Chiropractic Coding & Compliance Alert

Documentation:

Take Up the ADR Challenge With These Win-Win Tips

Revert quickly, with separate files for each ADR.

Do you put off an Additional Documentation Request (ADR) for tomorrow, just because you want to sit down and do it at length? And then that day never arrives? If so, here’s your quick, comprehensive guide on how exactly to solicit the information that Medicare seeks from you, and get your deserved payment.

First thing first: As part of the Medical Review process, claims are randomly selected for review, and ADRs are generated where the reviewer feels the need to ask for additional information regarding the services to prove medical necessity; and sent to the providers.

“Benefits being exceeded, Medicare patient complaining, incorrect modifiers being used,” are the most typical reasons for an ADR, contemplates Doreen Boivin, CPC, CCA, with Chiro Practice, Inc., in Saco, Maine.

You have 45 days to respond to an ADR before the claim gets denied automatically.

“I actually don’t see these very often; they are few and far between in the practitioners that I work with,” says Boivin. “I would say stay on top of your notes so that when these requests come in you’re able to do it within the 48-hour period response time.”

Remember: Medicare contractors are authorized to collect medical documentation by the Social Security Act Section 1833(e), which states, “No payment shall be made to any provider of services or other person under this part unless there has been furnished such information as may be necessary in order to determine the amounts due such provider or other person under this part for the period with respect to which the amounts are being paid or for any prior period.”

So, if you happen to receive an ADR, be sure to get it processed as a top priority.

First, take a look at the list of documents they are asking for. Include relevant physician’s orders, making sure his signatures are legible. You also need to include a copy of the ADR letter with your documents.

“Respond to the letter exactly the way the letter requests and you should have no problems,” stresses Boivin.

Multiple claims ADRs: When providing ADR responses for multiple claims, remember to create separate files for each ADR, and place each ADR letter in a separate file with corresponding documentation, so that they don’t get mixed up. You should also include a Medicare Medical review ADR response cover sheet as appropriate. Find an example at http://www.palmettogba.com/Palmetto/Providers.nsf/docsCat/Railroad Medicare~Resources~Forms?open&Expand=1.

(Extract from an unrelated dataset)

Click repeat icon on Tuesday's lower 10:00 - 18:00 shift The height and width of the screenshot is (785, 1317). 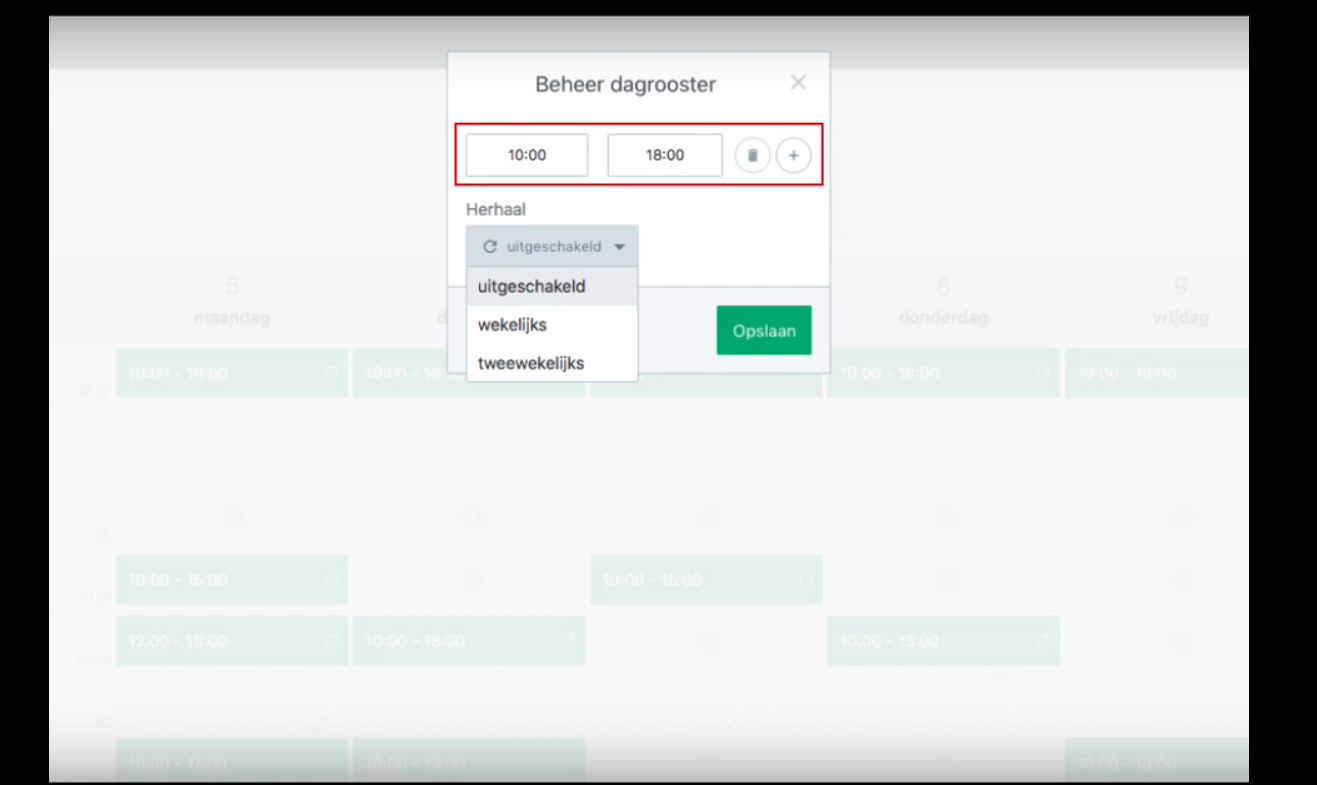pos(570,641)
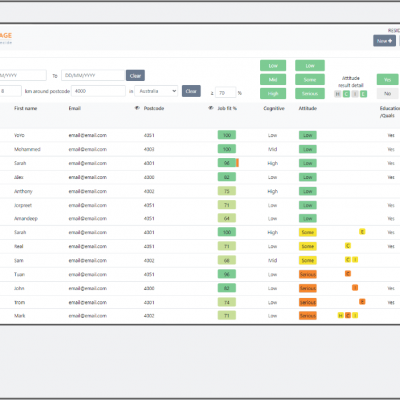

Once again, you should be using a separate ADR response cover sheet for each singular ADR.

That done, it’s time to submit the records. You can send these through fax or mail, or via esMD (Electronic Submission of Medical Documentation) mechanism. To learn more about this, go to the CMS website at www.cms.gov/esmd.

Don’t overdo it: Never submit the same ADR twice because a duplicate response is bound to slow down the process at the reviewer’s end. What’s more, you also should not try to submit duplicate or replacement claim for a claim awaiting medical review. This can result in denial or recoupment as well!

After you have sent the requisite documents, CMS allows about 30 days to complete the medial review of the documentation. Once the review is finished, your claim will receive a status of paid, denied, or rejected. If you disagree with the decision, you may appeal for a redetermination. However, if your claim was rejected as not being processable with the remittance message MA130, it means “your claim contains incomplete and/or invalid information, and no appeal rights are afforded because the claim is unprocessable. Please submit a new claim with the complete/correct information.” You will therefore have to start fresh with submitting a new, corrected and acceptable claim.

In a nutshell: “Complete any documentation at the time of service; make sure the correct diagnoses are being used, that the billing is going out correctly with the appropriate modifiers, and re-examinations are being done within the course of treatment,” recommends Boivin. “What it comes down to ultimately is following Medicare guidelines. Know how to document, know how to bill.”